As I see it , what Robert Martin tries to convey, is that objects should not expose their data via getters and setters unless their sole purpose is to act as simple data containers. Good examples of such containers might be java beans, entity objects (from object mapping of DB entities), etc.

The Java Collection Framework classes, however, are not a good example of what he's referring to, since they don't really expose their internal data (which is in a lot of cases basic arrays). It provides abstraction that lets you retrieve objects that they contain. Thus (in my POV) they fit in the "Objects" category.

The reasons are stated by the quotes you added from the book, but there are more good reasons for refraining from exposing the internals. Classes that provide getters and setters invite breaches of the Law of Demeter, for instance. On top of that, knowing the structure of the state of some class (knowing which getters/setters it has) reduces the ability to abstract the implementation of that class. There are many more reasons of that sort.


An object is an instance of a class. A class can model various things from the real world. It's an abstraction of something (car, socket, map, connection, student, teacher, you name it).

A data structure is a structure which organizes certain data in a certain way. You can implement structures in ways different that by using classes (that's what you do in languages which don't support OOP e.g.; you can still implement a data structure in C let's say).

HashMap in java is a class which models a map data structure using hash-based implementation, that's why it's called HashMap.

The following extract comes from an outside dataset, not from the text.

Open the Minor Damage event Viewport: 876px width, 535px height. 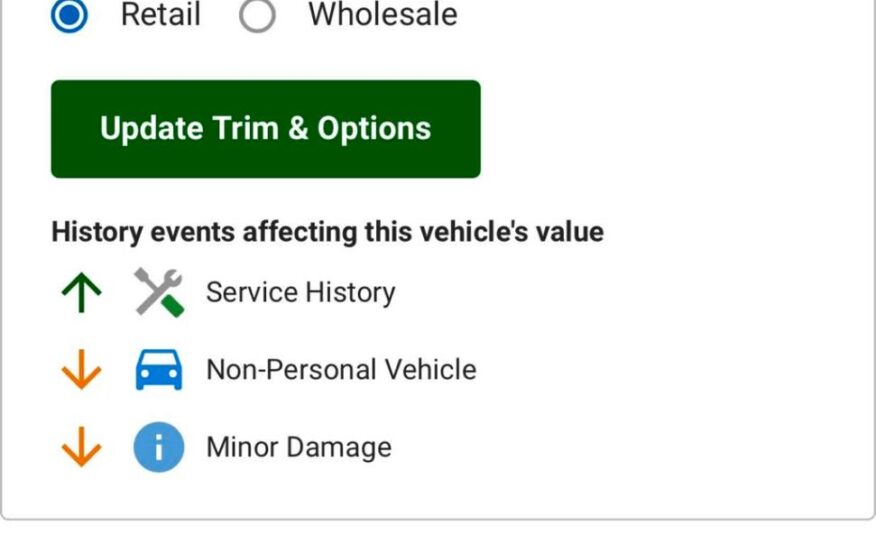(x=298, y=448)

Socket in java is a class which doesn't model a data structure but something else (a socket).


A data structure is only an abstraction, a special way of representing data. They are just human-made constructs, which help in reducing complexity at the high-level, i.e. to not work in the low-level. An object may seem to mean the same thing, but the major difference between objects and data structures is that an object might abstract anything. It also offers behaviour. A data structure does not have any behaviour because it is just data-holding memory.

The libraries classes such as Map, List,etc. are classes, which represent data structures. They implement and setup a data structure so that you can easily work with them in your programs by creating instances of them (i.e. objects).